Chi è in Dio unito a Lui (il cosiddetto santo, anche se non canonizzato) non è Dio, ma è in Lui come essere finito, limitato; partecipa però del Suo essere e quindi anche, in qualche modo, del suo essere in tutte le cose del cosmo, quindi anche in ciascuno di noi.

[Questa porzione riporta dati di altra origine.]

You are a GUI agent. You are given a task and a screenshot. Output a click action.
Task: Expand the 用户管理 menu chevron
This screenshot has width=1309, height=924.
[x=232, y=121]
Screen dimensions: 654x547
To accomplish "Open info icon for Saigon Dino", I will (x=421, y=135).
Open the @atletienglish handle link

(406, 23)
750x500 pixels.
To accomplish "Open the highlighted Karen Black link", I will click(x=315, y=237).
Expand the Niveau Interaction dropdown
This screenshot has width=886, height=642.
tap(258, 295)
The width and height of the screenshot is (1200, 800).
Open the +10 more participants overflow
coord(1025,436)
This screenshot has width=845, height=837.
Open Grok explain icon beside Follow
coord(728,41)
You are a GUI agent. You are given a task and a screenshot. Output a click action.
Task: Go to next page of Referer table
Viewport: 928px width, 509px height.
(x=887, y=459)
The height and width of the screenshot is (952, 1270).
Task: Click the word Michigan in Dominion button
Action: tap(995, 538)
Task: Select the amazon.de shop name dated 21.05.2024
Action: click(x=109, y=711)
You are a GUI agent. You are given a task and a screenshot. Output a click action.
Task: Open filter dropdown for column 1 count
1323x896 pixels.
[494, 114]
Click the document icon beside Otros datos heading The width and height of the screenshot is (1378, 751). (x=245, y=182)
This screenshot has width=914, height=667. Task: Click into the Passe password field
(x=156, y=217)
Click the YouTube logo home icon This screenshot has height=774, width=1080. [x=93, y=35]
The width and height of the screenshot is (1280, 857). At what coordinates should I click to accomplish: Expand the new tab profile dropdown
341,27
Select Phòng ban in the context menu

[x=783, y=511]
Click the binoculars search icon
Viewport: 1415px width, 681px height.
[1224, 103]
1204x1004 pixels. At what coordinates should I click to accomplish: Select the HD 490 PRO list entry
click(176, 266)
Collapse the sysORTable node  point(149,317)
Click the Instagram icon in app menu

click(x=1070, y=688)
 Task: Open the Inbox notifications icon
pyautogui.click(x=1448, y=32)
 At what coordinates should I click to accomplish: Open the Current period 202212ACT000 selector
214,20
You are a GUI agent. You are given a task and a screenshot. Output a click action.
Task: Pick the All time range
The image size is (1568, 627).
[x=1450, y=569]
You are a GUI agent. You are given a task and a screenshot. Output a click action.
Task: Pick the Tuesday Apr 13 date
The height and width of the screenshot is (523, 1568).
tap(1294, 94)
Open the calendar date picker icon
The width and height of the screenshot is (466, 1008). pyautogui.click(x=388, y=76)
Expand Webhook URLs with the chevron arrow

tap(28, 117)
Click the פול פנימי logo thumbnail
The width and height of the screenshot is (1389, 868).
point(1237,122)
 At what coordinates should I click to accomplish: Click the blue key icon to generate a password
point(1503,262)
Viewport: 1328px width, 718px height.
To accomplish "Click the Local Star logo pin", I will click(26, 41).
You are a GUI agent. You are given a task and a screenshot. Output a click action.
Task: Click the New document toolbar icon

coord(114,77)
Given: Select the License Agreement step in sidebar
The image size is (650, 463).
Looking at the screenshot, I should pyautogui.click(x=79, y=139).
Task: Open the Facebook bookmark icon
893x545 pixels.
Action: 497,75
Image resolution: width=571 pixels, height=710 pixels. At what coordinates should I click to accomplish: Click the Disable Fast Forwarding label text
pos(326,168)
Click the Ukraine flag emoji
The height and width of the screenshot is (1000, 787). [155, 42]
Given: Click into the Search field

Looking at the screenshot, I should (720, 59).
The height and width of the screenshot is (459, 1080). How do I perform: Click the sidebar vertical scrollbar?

E i nostri cari e amici o comunque in qualche modo legati a noi continuano a esserlo anche in quel mondo: in Dio ci vedono e ci seguono e, in qualche modo, anche ci comunicano. Non è una comunicazione com'è quella tra di noi viventi; ma è una comunicazione di anime, che richiede una certo raccoglimento, ma richiede anche una certa attenzione per non confondere la loro…voce in Dio con quella dei nostri sentimenti o del nostro sentimentalismo o, peggio, del nostro egoismo (non a caso, S. Ignazio di Loyola nei suoi Esercizi Spirituali parla di "Discrezione degli spiriti"); è una …voce che potrebbe presentarsi come voce della nostra coscienza; quella vocina che più di una volta abbiamo sentito dentro che ci diceva "non fare questo" oppure "fai quest'altro" e noi magari l'abbiamo trascurata.

Ed ecco quindi quella meravigliosa realtà che è la cosiddetta "Comunione dei Santi". E' un articolo di fede, accolto nel "Credo apostolico" del sec. V e tuttora presente: "Credo nella comunione dei santi"."Comunione" è "partecipazione". I verbi sono "echò" (avere), "metechò" (aver parte) e "koinonìa" usati nella Scrittura con senso di comunità terrena, mentre S. Paolo li usa per dire una comunità tra terra e cielo, cioè tra noi e Cristo risorto e con tutti i santi, cioè quelli che godono o godranno della visione di Dio.

La "Lumen Gentium" al n. 50 insegna: "La Chiesa di quelli che sono in cammino, riconoscendo benissimo questa comunione di tutto il corpo mistico di Gesù Cristo, fino dai primi tempi della religione cristiana ha coltivato con una grande pietà la memoria dei defunti (…).

Poiché come la cristiana comunione tra coloro che sono in cammino ci porta più vicino a Cristo, così la comunione con i santi ci unisce a Cristo [che è Dio], dal quale, come dalla fonte e dal capo, promana tutta la grazia e tutta la vita dello stesso popolo di Dio.

E' quindi sommamente giusto che amiamo questi amici e coeredi di Gesù Cristo e anche nostri fratelli e insigni benefattori, e che "rivolgiamo loro supplici preghiere e ricorriamo alle loro preghiere e al loro potente aiuto per impetrare grazie da Dio mediante il figlio suo Gesù Cristo (…). La nostra unione con la Chiesa celeste si attua in maniera nobilissima (…). 51. (…) Tutti, infatti, quanti siamo figli di Dio e costituiamo in Cristo una sola famiglia (cf. Ebr. 3, 6).

Domanda: e se disgraziatamente qualche nostro morto fosse all'inferno? Speriamo di no; comunque se è sempre Dio che fa passare la loro voce, non si esclude che Dio ci possa inviare anche qualche loro messaggio, come ci ha fatto intendere Gesù con la parabola di Lazzaro e il ricco Epulone.